A Medicine Warrior: Dr. David Baines

TC: Now are you treating both native and non-native tribes?
DB: Yeah, in fact the vast majority in our residency are not native. There's
another native faculty member with me, Shannon Weigand, she's a University of Washington trained doctor and has worked with me at the
Seattle Indian Health Board. She grew up in the villages in Alaska, what we call "the bush", which means that there's no access by roads.
And then we have an Inupiaq resident. We've graduated three Native doctors in our four classes and we have two really good Native
resident applicants this year. We're hoping to get both of those. Our director up there is very interested in getting as many Natives in
our program that are interested in family practice.

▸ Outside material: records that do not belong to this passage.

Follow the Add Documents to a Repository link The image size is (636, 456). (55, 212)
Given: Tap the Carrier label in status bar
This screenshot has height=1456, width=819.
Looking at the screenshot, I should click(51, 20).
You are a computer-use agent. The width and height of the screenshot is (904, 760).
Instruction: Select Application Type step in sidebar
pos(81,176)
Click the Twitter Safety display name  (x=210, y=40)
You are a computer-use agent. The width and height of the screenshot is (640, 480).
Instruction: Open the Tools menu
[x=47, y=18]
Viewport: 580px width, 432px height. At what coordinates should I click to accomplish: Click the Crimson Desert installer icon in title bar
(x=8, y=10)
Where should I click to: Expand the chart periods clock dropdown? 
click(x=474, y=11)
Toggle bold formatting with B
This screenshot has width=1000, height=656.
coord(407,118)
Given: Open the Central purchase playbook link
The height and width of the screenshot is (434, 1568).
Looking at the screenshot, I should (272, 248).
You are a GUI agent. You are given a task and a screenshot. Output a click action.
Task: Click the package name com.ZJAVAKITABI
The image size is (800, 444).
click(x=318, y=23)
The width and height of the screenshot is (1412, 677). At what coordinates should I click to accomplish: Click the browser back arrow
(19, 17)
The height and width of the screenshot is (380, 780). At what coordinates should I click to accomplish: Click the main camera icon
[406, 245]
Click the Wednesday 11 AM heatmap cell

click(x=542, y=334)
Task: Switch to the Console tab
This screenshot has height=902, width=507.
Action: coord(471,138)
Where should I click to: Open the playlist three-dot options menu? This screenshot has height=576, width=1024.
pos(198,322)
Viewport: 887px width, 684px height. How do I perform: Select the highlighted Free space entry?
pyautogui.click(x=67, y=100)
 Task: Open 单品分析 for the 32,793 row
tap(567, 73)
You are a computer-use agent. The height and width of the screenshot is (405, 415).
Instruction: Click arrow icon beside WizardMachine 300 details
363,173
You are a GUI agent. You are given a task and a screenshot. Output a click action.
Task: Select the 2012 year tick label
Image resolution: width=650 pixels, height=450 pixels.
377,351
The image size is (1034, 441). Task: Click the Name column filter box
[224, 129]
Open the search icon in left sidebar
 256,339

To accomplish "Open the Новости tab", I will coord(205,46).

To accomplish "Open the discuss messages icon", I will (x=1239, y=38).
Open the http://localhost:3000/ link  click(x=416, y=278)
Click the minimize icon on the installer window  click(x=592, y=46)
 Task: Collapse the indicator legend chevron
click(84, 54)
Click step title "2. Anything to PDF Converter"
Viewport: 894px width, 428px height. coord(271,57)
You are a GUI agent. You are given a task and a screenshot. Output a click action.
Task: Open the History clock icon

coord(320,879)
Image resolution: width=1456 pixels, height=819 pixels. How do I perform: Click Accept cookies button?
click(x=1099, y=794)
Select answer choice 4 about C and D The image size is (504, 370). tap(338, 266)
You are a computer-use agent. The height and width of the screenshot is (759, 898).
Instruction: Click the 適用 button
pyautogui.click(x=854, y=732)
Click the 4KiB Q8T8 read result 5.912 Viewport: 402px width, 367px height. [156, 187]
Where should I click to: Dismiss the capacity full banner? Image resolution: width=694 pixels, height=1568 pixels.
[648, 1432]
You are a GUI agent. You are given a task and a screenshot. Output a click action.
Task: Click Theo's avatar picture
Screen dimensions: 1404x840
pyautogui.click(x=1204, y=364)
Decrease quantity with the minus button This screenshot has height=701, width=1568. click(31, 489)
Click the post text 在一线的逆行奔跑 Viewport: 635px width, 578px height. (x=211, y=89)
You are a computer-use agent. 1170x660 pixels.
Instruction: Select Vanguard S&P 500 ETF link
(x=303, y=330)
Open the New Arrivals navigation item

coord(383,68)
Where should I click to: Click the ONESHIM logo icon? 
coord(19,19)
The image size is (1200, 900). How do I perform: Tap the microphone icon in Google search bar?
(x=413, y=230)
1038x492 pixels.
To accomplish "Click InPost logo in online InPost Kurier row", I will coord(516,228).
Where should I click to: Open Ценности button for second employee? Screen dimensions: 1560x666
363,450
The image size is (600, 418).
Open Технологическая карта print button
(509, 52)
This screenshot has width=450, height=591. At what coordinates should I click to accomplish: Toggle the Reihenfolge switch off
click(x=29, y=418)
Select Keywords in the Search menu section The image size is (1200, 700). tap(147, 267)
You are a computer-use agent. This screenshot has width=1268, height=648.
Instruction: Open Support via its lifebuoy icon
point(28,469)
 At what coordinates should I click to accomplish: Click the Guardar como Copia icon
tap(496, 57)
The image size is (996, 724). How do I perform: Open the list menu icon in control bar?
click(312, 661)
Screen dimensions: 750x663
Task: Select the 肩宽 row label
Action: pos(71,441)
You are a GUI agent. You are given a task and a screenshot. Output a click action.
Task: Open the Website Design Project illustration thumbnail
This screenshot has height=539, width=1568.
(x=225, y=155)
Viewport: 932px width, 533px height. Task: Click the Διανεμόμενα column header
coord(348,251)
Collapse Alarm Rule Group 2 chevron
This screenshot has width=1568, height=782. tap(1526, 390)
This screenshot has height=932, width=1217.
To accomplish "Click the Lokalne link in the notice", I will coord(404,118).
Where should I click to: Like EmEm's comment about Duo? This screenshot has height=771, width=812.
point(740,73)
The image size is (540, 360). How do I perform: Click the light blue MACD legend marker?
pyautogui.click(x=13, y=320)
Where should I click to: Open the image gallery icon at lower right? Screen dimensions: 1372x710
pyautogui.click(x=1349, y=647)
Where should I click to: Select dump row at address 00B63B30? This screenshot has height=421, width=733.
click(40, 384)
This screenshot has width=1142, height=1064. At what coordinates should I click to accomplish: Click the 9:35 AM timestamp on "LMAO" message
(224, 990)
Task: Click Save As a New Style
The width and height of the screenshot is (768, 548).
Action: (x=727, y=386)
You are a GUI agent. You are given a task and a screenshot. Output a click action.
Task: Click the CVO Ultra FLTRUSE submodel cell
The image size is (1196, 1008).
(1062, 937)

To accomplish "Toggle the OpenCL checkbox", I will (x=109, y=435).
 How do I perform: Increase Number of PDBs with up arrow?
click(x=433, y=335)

TC: Now do you only work from the hospital, or do you actually go to the bush to the
clinics and do work as well?
DB: Well, I would say probably a third of the time I'm seeing my own patients,
you know I still see a few patients it's just not anywhere on the level like when I was practicing in rural Idaho. And then I have about
20 percent of my time is administration; I have a certain part of the curriculum of the residency I oversee, and I have to make sure
that's flowing OK, and so I have some time to deal with that. And then probably a third of the time I'm precepting residents where I'm
available to the residents to come and ask questions and see patients with them if they need to see me or work with them in a procedure
clinic where we're doing little minor procedure stuff. And then probably ten percent of the time I work the hospital services.
TC: Is this an IHS hospital that you work for?
DB: No, Providence is a Catholic institution, but our residents do about
anywhere from 12 to 25 percent of their training in one of the Native sites, either the Native hospital, the Native outpatient clinic in
Anchorage, or the bush villages, they do a mandatory six week rotation in Bethel, and during that six week rotation they go to at least on
village. And they go in Medevacs to other villages where they go out with the medical team that get a sick or injured patient that has to
come in emergently. Then they go out to a village for usually two to four days where they see patients. The village has no doctor or
nurse, and so periodically they send out, and they'll go with a physician, a staff physician. I got to do that this summer.